**** ENTRIES SUPPLIED
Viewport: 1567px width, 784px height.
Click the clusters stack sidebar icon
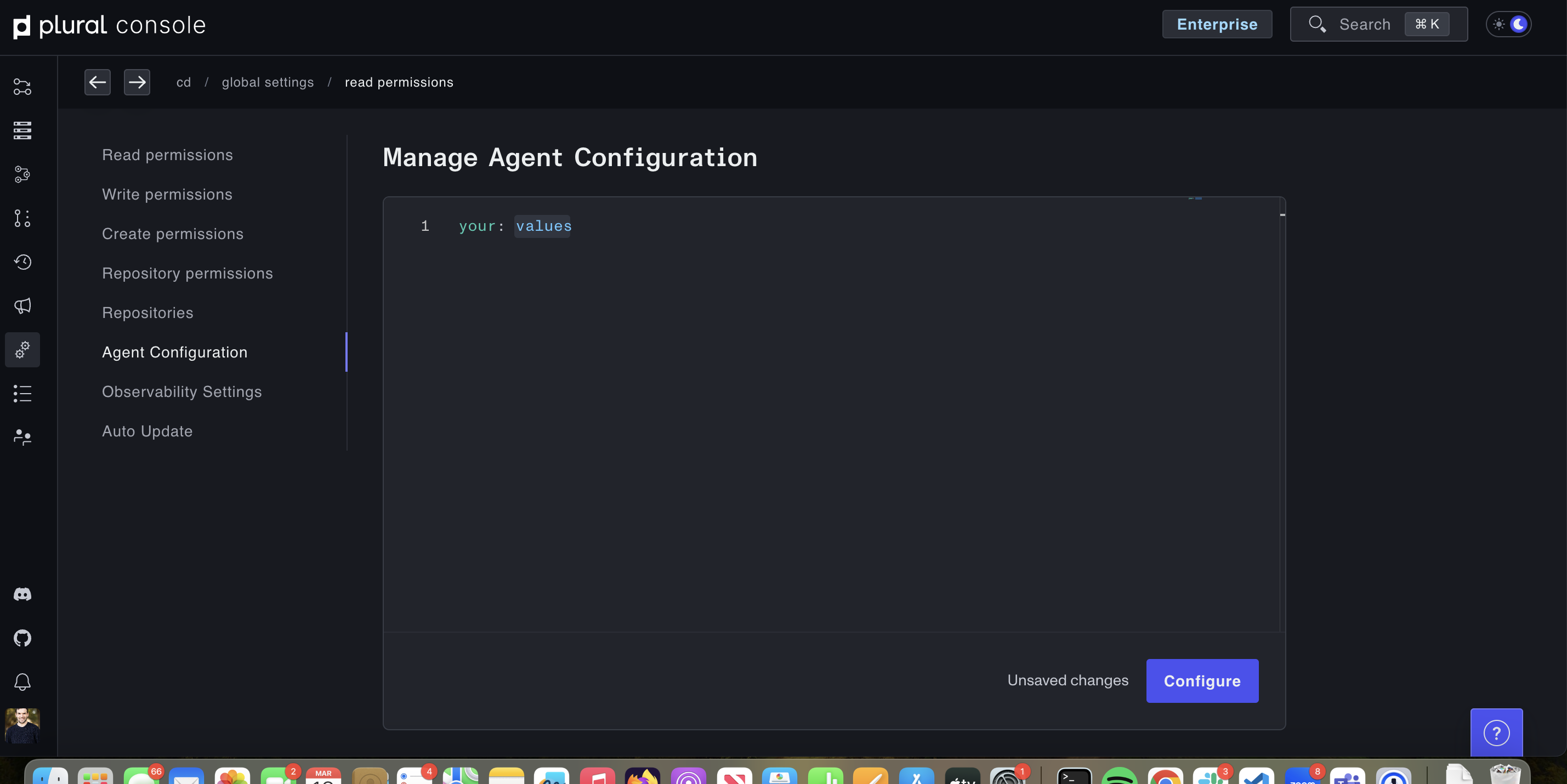[x=22, y=130]
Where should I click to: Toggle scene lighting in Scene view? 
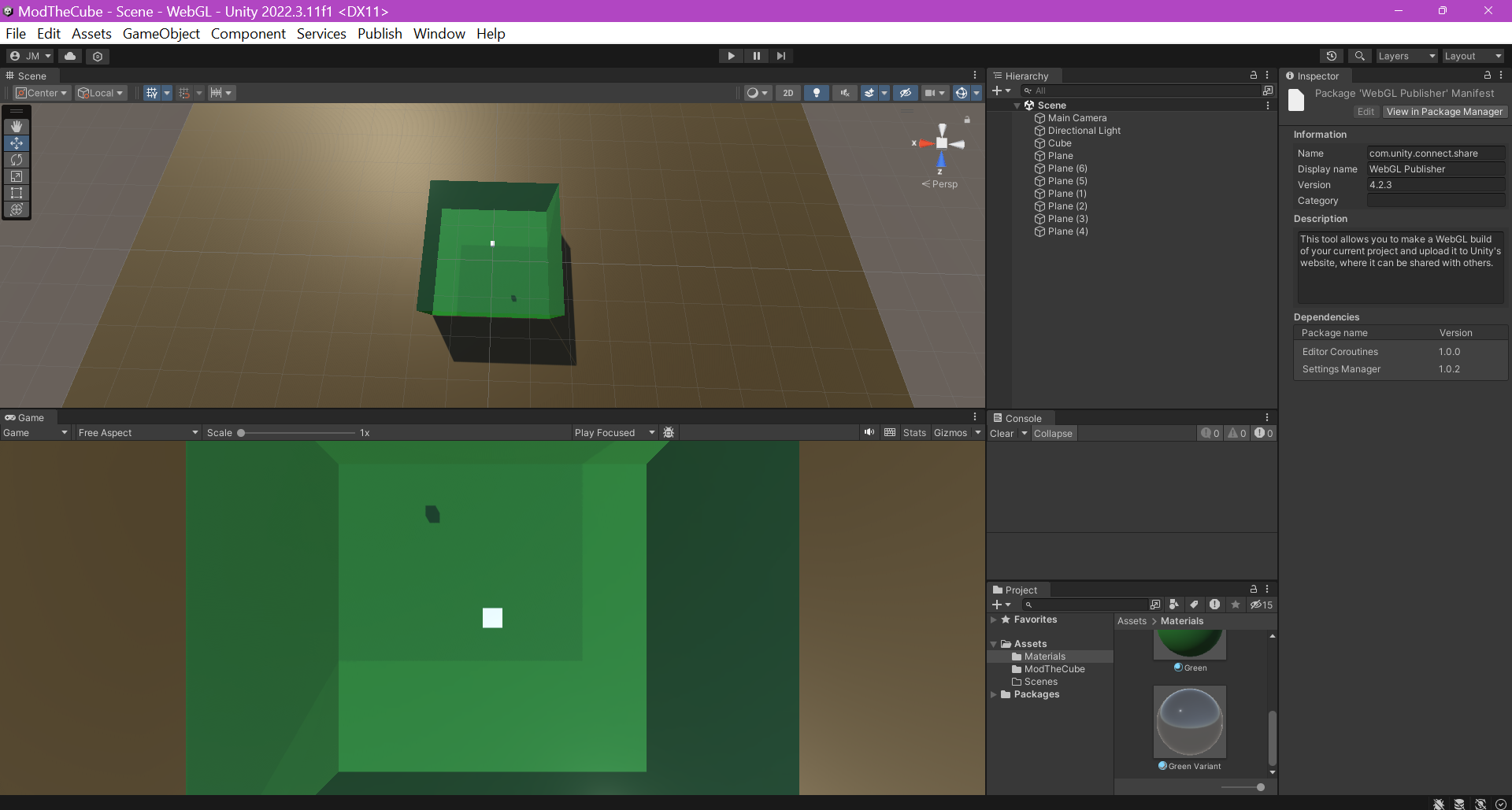[x=816, y=92]
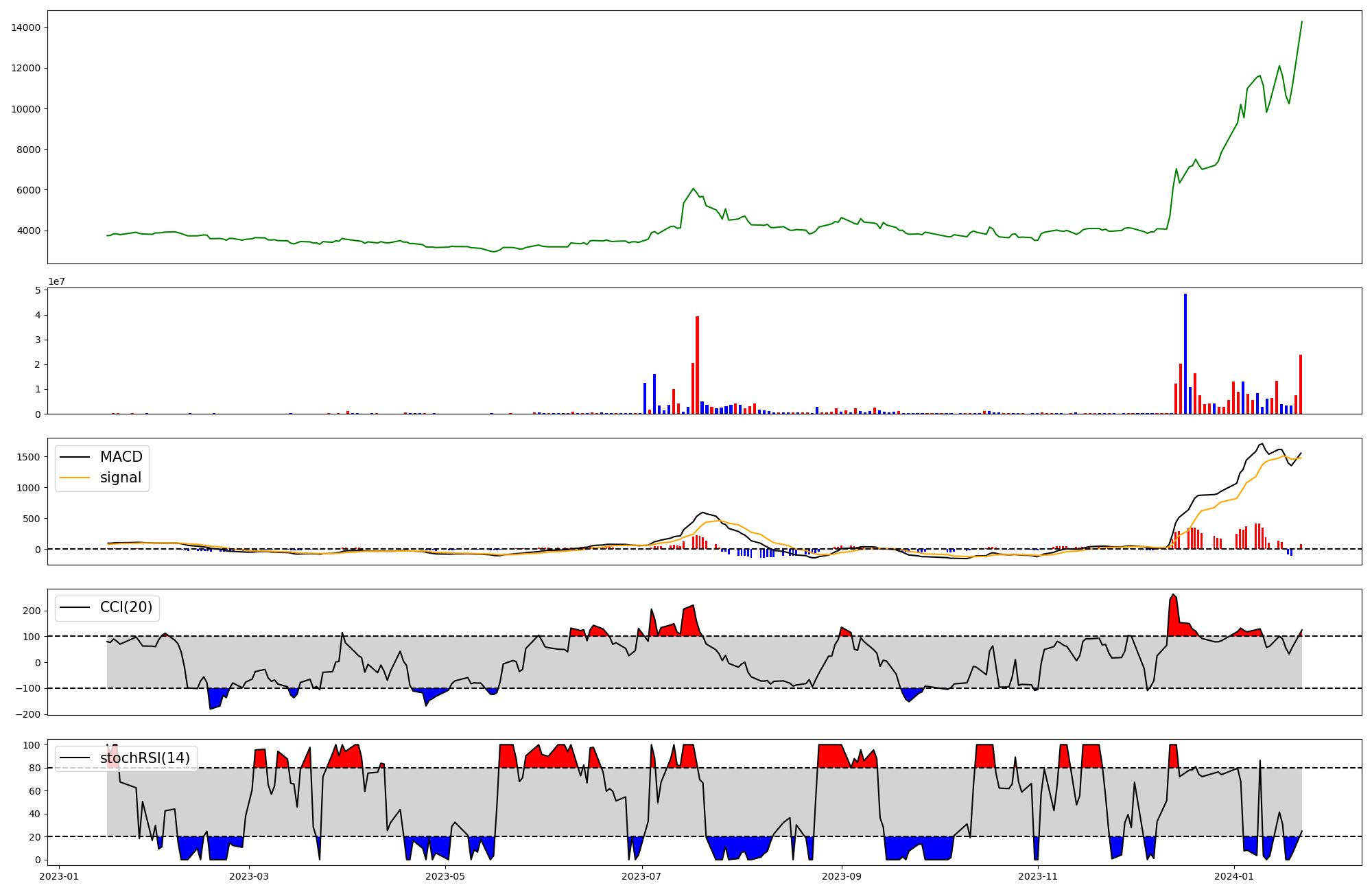Click the CCI(20) legend entry
The height and width of the screenshot is (892, 1372).
126,607
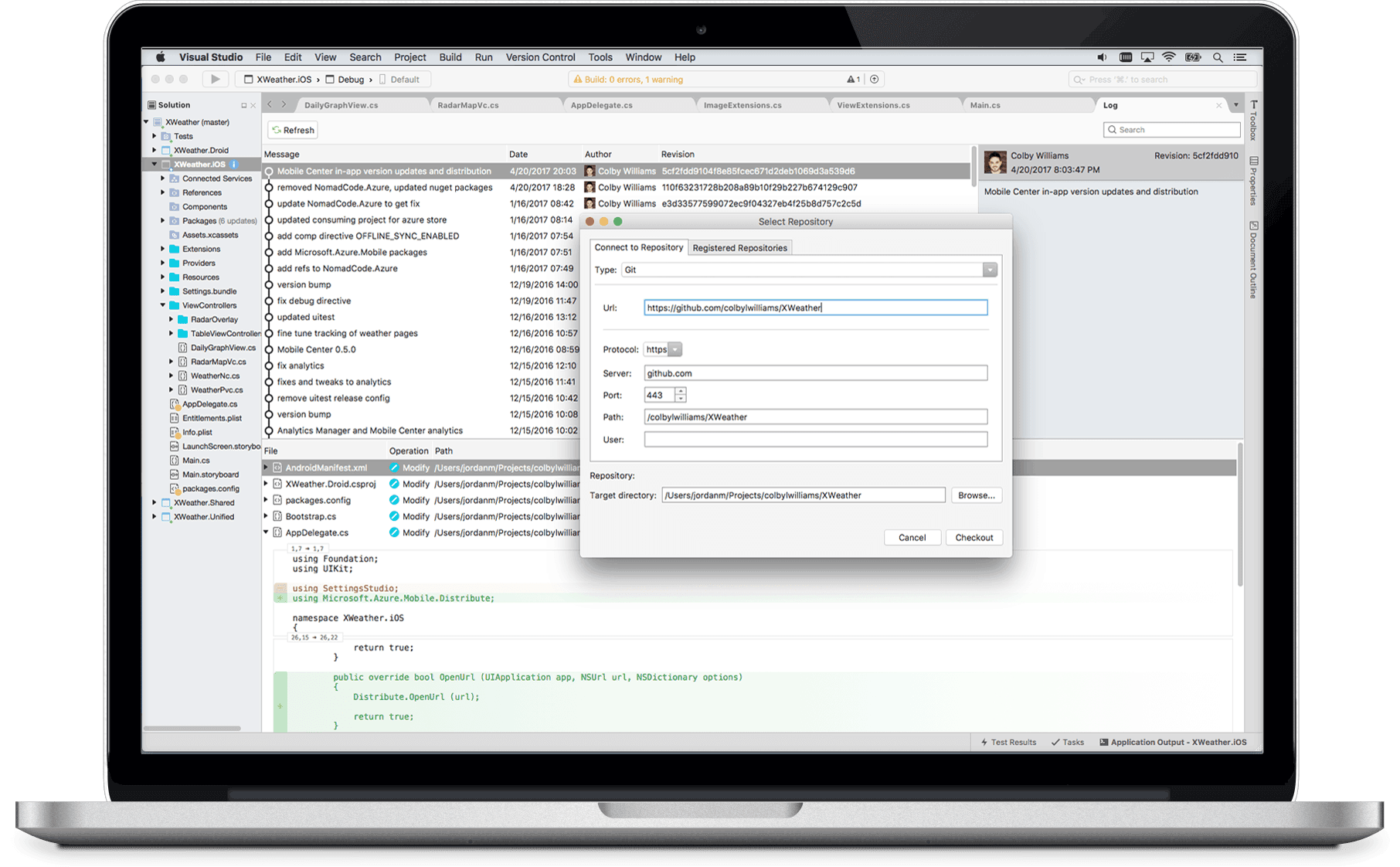Screen dimensions: 1400x867
Task: Open the Type dropdown in Select Repository
Action: coord(990,269)
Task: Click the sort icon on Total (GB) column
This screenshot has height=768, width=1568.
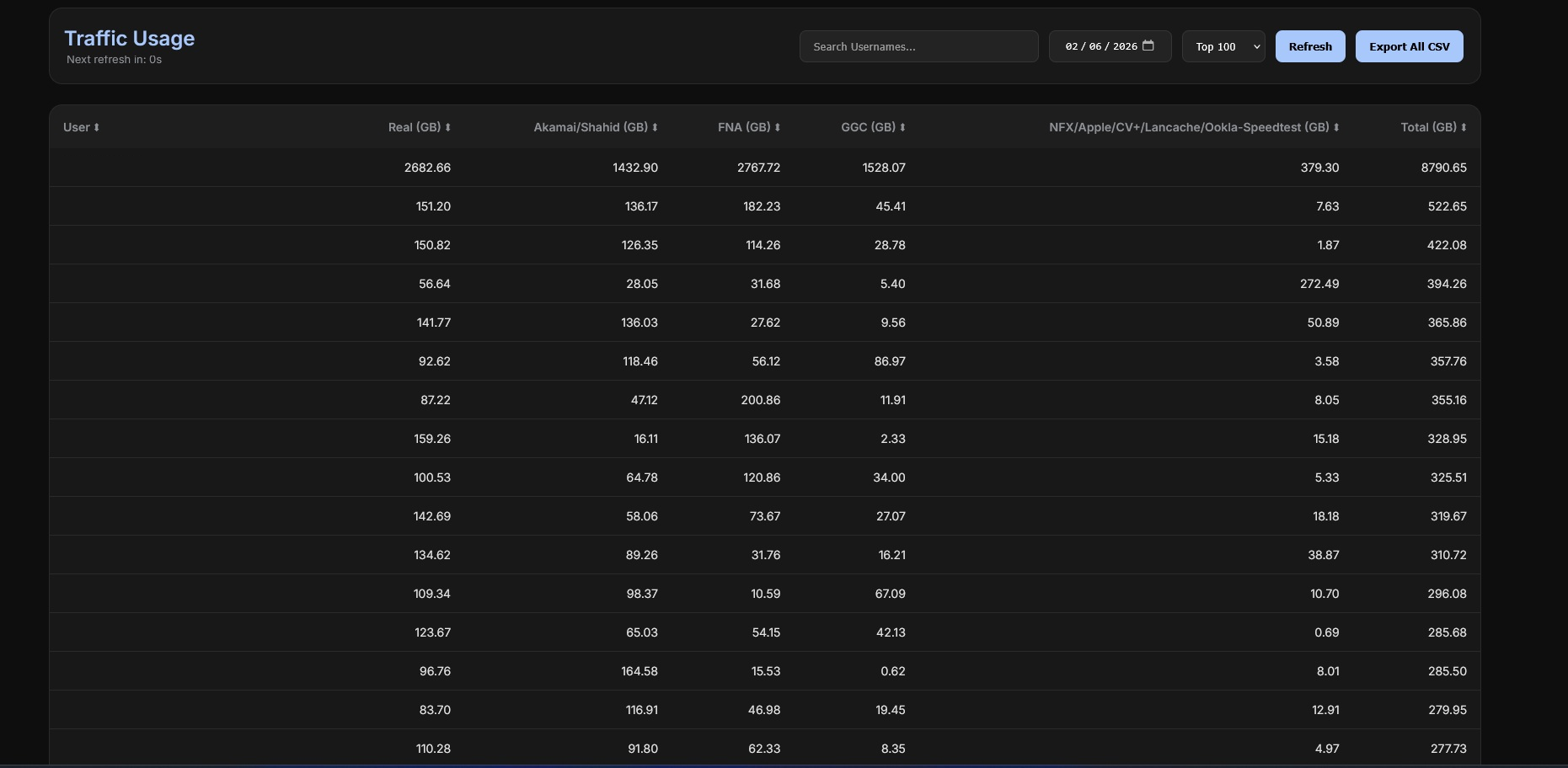Action: tap(1464, 127)
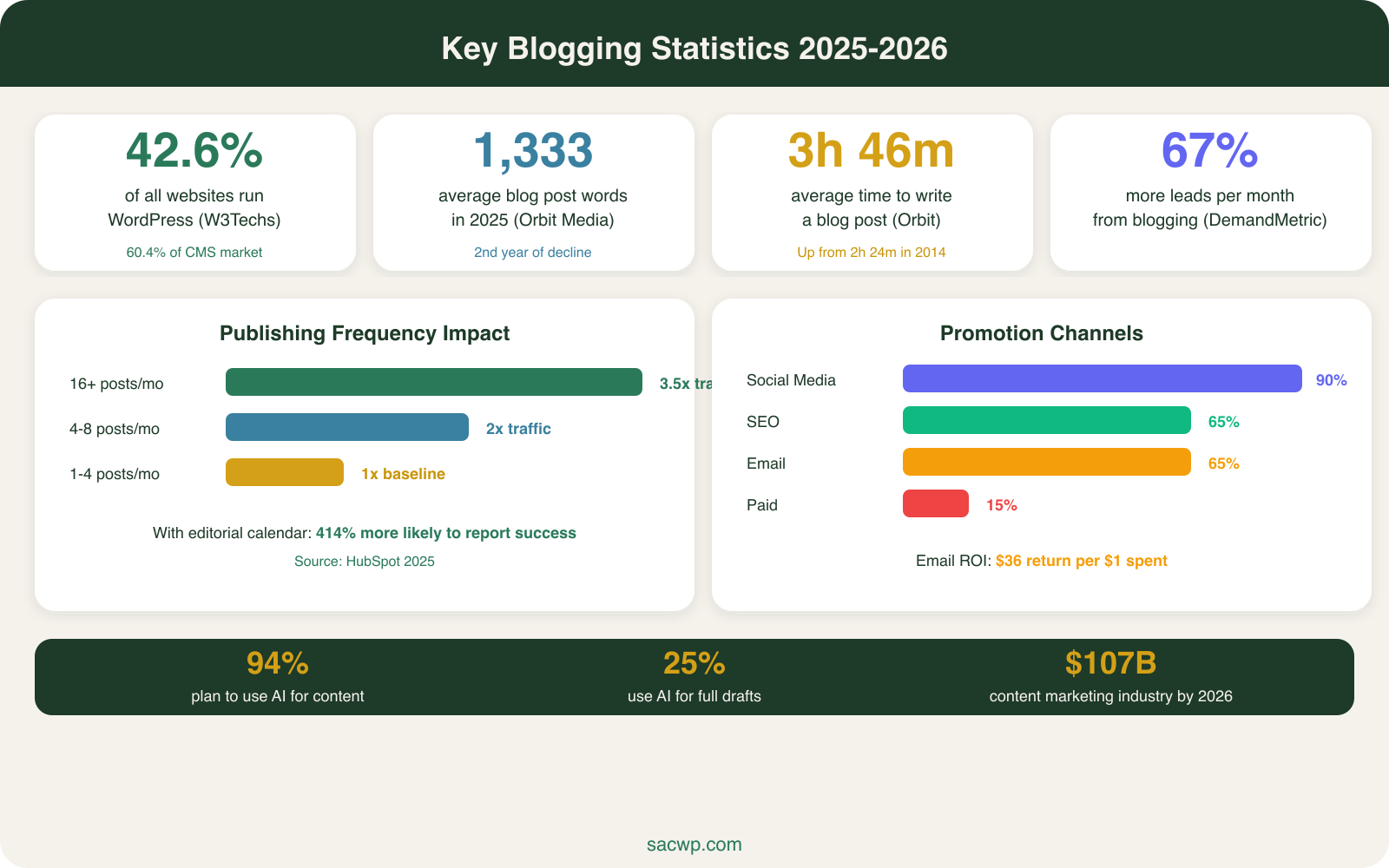Click the 3h 46m writing time card

click(x=871, y=191)
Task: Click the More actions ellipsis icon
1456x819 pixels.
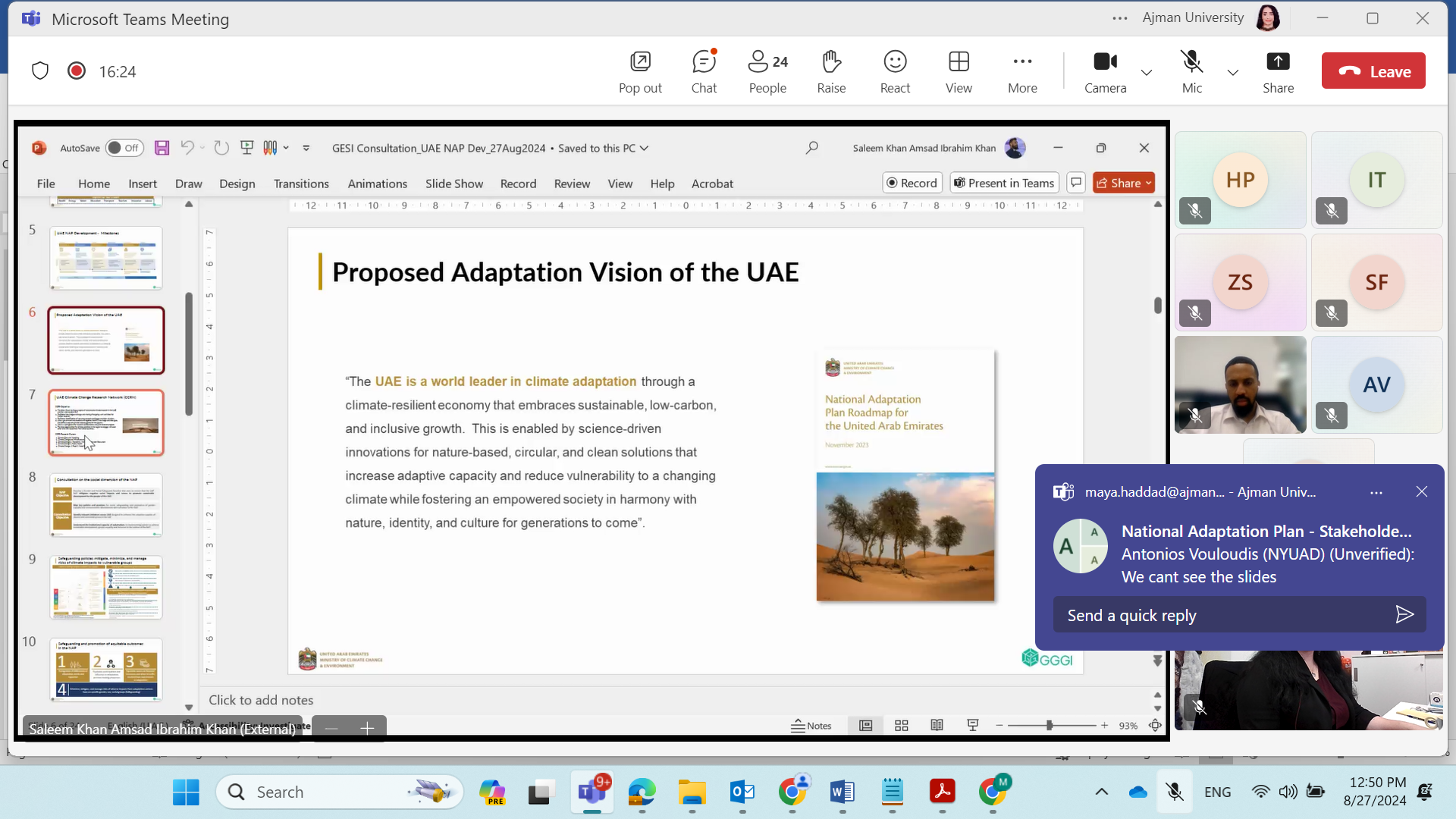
********
**TASK PROMPT**.
Give the data again word for word, without images.

**EXERCISE SOLUTION**.
Viewport: 1567px width, 784px height.
Click the clusters stack sidebar icon
[x=22, y=130]
Where should I click to: Toggle scene lighting in Scene view? 
[x=816, y=92]
Click the CCI(20) legend entry
The height and width of the screenshot is (892, 1372).
126,607
Screen dimensions: 1400x867
Task: Open the Type dropdown in Select Repository
Action: coord(990,269)
Task: Click the sort icon on Total (GB) column
This screenshot has height=768, width=1568.
Action: tap(1464, 127)
Click the 3h 46m writing time card

click(x=871, y=191)
Task: Click the More actions ellipsis icon
1456x819 pixels.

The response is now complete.